Notice further how the wheel on the frog has fallen into the gap created by the wide flangeway, instead of being supported by the wing rail as it should be. The semi-scale Code 88 wheels that are becoming more popular in HO are not designed to this flangeway either. While they don’t drop into the gap completely, there is a noticeable bump when traversing certain brands of turnouts. Like the compromise attempt of the extra wide tires used by the prototype, such compromised solutions on our models are only marginally effective. Our models, like the prototype are made up of systems. It’s all or nothing, pick your standards and be consistent.

Why
Why does this matter to us as modelers?

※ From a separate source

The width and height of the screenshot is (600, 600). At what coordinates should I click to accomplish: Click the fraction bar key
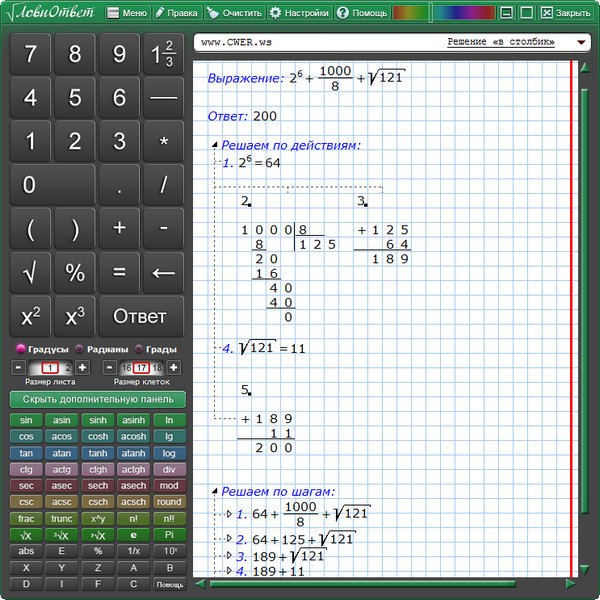(x=163, y=98)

I believe that fine scale modeling is the visible outcome of a journey that starts with the prototype. A modeler starts with a closer examination of the prototype and, as a result, gains a more thorough knowledge of the components and how they work together. With that knowledge comes greater clarity of how compromised many aspects of our models have become over time. From that point I believe  a decision has to be made: Accept the out-of-scale features for the compromise they are or continue the journey wherever it leads.

I understand that many folks are happy with such compromises for the simplicity of building with readily available products or the savings in time they offer. For my modeling such visual discrepancies ruin the effect I want to achieve. For me, such details matter a great deal. I believe it’s important that a model be consistent in scale from the rails to the running board, which is why I choose to follow the path wherever it leads.

Regards,
Mike

2 Comments

  1. willbacker45

    Love the excerpt! Cant wait to read TMC3! I dont think that there are any compromises that ever turn out to be anything but harmful, this is why they are a compromise. I think that no matter what scale you model or what gauge there are certain standards that are in place for a reason. Certain things are meant to work together! Although I am not modeling P48 I still will build to the exact specs that O scale requires. This way everything will work as it is meant to.

  2. mike

    “Certain things are meant to work together!”

    Indeed they are Will. As your studies no doubt prove, such relationships are critical. Our models don’t have the exact same issues as the prototype however, certain aspects are universal regardless of the size. Thanks for writing in.